Some surgeons also use a chemical called Mitomycin-C to help prevent the pterygium from regrowing. This is dabbed onto your eye. If your surgeon is planning to use Mitomycin-C, this will be explained fully to you before you sign the consent form. The surgery usually takes about 20 to 30 minutes.
The use of Mitomycin-C for this condition is unlicensed. This means that although the manufacturer of the medicine has not specified it can be used in this way, there is evidence that it may be of benefit. Further information on unlicensed medicines is available in our leaflet Unlicensed medicines – a guide for patients – please ask your doctor, nurse or pharmacist if you would like a copy.
Will I feel any pain?
You may feel a little pain when you are given the anaesthetic injection, but then the operation should be pain-free.
What happens after the operation?
You will be taken back to the ward where the nurses will look after you. They will give you painkillers if you are in any pain.
When can I go home?
If you had a local anaesthetic, you should be able to leave the hospital straight away. If you had a general anaesthetic, you will need to stay in hospital until you have fully recovered from the effects of the anaesthetic. This will probably be about three to four hours. During this time, the nurses will monitor your progress. You will also be given a drink and some food.

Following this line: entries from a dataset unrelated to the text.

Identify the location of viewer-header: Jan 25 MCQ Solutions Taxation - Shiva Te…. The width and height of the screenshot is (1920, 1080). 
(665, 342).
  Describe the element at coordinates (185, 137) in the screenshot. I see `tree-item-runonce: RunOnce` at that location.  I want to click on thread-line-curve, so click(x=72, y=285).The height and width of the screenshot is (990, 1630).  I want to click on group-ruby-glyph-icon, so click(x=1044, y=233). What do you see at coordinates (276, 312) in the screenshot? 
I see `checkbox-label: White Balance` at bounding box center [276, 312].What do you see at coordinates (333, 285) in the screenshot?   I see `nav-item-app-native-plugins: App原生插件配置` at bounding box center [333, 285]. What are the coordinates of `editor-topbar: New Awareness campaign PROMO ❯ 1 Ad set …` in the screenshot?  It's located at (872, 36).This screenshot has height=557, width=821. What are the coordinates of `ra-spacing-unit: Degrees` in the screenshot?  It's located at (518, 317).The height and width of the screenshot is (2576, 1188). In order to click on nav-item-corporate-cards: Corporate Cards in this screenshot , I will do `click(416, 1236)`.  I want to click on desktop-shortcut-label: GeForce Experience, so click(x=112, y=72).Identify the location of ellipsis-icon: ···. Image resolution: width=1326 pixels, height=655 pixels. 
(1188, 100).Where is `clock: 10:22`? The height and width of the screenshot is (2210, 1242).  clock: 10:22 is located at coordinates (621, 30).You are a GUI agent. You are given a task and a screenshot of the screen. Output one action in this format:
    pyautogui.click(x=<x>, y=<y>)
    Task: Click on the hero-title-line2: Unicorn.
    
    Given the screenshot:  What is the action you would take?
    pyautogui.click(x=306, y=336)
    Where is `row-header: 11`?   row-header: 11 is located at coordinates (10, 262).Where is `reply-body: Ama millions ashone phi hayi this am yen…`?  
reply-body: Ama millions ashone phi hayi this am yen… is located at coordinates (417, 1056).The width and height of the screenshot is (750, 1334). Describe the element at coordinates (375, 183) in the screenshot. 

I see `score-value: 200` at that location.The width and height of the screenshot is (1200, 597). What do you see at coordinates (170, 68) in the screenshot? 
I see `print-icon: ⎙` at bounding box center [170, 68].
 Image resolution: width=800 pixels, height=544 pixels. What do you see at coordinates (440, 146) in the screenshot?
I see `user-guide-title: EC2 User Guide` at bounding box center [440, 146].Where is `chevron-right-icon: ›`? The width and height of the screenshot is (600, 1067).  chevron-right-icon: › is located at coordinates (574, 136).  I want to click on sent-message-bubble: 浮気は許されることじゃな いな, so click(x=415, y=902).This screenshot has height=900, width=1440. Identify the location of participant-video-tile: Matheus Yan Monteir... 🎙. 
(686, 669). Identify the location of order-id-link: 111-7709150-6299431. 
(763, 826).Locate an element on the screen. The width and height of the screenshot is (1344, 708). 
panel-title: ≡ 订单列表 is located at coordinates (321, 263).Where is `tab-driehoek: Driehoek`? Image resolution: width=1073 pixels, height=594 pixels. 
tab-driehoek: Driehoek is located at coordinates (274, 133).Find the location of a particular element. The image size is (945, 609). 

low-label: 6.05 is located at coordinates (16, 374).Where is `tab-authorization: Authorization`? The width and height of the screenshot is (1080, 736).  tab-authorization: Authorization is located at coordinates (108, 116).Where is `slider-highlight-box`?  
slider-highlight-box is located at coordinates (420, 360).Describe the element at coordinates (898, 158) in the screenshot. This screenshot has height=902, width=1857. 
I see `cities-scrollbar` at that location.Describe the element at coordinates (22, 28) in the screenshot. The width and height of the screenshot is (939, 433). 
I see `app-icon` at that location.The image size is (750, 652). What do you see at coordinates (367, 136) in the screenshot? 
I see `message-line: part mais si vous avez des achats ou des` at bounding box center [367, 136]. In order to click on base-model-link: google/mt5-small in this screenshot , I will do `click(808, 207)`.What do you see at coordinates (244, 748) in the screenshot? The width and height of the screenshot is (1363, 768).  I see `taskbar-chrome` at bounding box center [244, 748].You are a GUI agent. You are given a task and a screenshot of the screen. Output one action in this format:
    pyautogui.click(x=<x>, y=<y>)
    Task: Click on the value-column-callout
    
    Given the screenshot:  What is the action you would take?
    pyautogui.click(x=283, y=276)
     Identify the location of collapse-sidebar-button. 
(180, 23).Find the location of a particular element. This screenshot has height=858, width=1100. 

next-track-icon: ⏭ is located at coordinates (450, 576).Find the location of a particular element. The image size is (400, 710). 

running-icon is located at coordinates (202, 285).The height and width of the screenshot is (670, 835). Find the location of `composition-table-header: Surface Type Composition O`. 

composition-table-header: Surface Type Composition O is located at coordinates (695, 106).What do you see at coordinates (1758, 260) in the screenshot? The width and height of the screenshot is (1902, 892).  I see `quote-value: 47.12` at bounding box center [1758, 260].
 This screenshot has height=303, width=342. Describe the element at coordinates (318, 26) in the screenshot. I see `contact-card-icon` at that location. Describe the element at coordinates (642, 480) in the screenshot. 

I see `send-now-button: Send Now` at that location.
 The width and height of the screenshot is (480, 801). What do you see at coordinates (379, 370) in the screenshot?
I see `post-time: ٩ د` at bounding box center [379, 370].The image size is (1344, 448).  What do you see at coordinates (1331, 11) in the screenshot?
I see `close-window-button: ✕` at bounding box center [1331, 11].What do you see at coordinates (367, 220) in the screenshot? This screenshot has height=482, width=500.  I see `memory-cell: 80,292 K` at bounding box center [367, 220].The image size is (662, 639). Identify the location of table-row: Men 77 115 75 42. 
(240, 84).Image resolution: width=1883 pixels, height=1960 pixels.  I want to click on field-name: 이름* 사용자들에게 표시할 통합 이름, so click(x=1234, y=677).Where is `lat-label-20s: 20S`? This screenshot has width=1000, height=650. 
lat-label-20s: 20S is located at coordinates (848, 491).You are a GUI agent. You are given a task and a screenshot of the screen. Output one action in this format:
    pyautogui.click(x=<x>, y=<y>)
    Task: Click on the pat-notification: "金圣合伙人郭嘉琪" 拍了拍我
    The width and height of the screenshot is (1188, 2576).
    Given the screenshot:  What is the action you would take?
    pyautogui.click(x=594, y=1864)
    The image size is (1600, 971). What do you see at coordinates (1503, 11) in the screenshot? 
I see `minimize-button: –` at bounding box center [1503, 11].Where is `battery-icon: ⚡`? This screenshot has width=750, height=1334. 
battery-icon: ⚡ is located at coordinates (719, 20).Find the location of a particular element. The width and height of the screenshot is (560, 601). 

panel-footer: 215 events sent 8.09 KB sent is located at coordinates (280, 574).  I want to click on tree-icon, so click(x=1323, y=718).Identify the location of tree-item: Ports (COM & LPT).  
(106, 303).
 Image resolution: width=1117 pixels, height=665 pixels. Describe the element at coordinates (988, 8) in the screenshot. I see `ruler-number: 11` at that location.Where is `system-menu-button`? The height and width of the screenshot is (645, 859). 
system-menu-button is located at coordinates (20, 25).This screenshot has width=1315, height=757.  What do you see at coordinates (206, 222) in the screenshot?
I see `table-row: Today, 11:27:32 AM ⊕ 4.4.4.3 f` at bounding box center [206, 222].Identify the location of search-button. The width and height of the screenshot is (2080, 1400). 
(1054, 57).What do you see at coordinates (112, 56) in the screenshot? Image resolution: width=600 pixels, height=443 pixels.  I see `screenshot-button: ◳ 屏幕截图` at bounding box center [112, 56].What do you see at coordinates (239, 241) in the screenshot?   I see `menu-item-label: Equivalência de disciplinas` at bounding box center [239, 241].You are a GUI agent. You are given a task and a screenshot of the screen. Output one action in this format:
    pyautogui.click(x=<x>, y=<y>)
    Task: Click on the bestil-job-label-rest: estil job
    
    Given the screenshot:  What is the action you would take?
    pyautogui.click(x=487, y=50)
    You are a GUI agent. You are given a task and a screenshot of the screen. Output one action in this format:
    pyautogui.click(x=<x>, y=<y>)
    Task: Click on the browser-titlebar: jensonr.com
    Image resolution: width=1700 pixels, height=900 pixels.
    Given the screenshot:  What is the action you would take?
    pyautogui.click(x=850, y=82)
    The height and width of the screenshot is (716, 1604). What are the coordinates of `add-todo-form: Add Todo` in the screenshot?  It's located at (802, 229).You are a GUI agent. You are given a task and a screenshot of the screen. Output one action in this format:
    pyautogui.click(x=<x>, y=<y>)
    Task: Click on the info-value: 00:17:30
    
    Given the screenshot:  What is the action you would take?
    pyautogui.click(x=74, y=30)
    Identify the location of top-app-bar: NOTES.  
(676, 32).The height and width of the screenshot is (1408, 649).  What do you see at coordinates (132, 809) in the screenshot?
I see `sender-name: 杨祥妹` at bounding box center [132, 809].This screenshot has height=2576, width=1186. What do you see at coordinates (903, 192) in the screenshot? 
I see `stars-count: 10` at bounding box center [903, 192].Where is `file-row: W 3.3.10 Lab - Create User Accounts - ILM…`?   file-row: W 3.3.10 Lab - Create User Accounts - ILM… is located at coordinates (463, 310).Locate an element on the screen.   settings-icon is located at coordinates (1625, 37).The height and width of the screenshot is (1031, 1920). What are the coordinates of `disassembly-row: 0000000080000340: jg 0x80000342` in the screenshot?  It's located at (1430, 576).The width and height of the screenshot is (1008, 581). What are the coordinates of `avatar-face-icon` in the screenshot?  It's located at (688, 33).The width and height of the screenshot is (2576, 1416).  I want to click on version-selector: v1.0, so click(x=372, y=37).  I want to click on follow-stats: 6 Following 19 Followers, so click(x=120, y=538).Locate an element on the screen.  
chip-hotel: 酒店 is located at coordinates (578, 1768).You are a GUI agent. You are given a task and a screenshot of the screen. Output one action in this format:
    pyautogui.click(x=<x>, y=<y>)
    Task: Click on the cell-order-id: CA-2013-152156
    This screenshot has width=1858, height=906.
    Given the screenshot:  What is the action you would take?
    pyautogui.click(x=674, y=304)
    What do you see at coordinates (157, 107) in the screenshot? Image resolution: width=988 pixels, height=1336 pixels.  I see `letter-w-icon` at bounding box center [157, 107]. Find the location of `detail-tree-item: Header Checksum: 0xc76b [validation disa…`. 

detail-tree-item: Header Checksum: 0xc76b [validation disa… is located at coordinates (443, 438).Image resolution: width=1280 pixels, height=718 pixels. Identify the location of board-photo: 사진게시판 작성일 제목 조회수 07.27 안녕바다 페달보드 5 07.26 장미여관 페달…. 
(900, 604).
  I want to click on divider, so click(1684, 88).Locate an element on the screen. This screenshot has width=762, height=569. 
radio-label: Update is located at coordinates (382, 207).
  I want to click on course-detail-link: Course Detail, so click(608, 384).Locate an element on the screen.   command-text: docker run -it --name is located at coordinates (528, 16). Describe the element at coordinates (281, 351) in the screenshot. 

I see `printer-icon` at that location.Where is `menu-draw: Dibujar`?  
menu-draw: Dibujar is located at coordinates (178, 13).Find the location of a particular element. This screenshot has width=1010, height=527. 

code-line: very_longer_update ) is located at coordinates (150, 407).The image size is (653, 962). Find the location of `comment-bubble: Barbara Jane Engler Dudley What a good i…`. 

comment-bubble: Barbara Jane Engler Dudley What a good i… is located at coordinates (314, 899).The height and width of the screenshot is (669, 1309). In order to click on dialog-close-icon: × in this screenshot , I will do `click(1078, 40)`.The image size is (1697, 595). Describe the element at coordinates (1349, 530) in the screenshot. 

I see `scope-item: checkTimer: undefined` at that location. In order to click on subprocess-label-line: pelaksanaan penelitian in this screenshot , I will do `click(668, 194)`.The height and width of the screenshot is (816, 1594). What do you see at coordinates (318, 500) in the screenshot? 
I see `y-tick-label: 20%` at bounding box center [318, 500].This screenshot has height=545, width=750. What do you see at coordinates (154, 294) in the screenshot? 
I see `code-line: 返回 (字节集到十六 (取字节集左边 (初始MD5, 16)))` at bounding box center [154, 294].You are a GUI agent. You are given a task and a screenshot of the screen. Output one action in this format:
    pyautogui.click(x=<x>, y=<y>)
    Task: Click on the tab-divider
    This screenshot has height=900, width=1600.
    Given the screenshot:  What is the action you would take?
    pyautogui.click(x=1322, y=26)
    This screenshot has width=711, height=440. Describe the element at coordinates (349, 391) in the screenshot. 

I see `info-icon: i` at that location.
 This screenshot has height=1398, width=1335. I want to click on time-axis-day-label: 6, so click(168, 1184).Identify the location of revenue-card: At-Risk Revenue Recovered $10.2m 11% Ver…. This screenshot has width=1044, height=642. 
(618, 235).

You will need to have someone to accompany you home whether you have had a local or a general anaesthetic.
What do I need to do after I go home?
You will have a pad covering your eye which you will need to leave in place for 24 hours. You will be given an appointment for the day after your surgery to come back to hospital and have the pad removed.
Your eye will probably feel sore for about three to seven days after the operation. You will be prescribed antibiotic and steroid eye drops to use for a few weeks after surgery, once the pad is removed. Your eye will be red for about six to 12 weeks, and then this will settle.
If you usually wear contact lenses, the eye specialist will tell you when you can start to wear them again.
If you had a general anaesthetic, it is important that you follow the advice below for your safety. Although you might feel fine, your reasoning, reflexes, judgement, coordination and skill can be affected for 48 hours after your surgery. Please rest at home for at least 24 hours after the surgery. Do not go to work or school on the day after your surgery. Please follow the advice and instructions that the doctors and nurses have given to you.
For 48 hours after the surgery, please do not:
· drive any vehicle, including a bicycle
· operate any machinery
· attempt to cook, use sharp utensils or pour hot or boiling liquids
· drink alcohol
· take sleeping tablets
· make any important decisions or sign any contracts.
Will I have any follow-up appointments?
You will need to come back into hospital the day after your operation so we can check on your recovery and remove the pad covering your eye. You will then be given an appointment for one month after your surgery and another for three months after surgery.
Is there anything I need to look out for at home?
Occasionally you could get an infection in the eye. This will cause redness and pain. If this happens you should call the eye department.
When can I resume my normal activities?
You should be able to go back to work within a few days, as long as you feel well enough. You can bathe or shower as normal, but you should avoid swimming for two weeks. This is because of a risk of infection.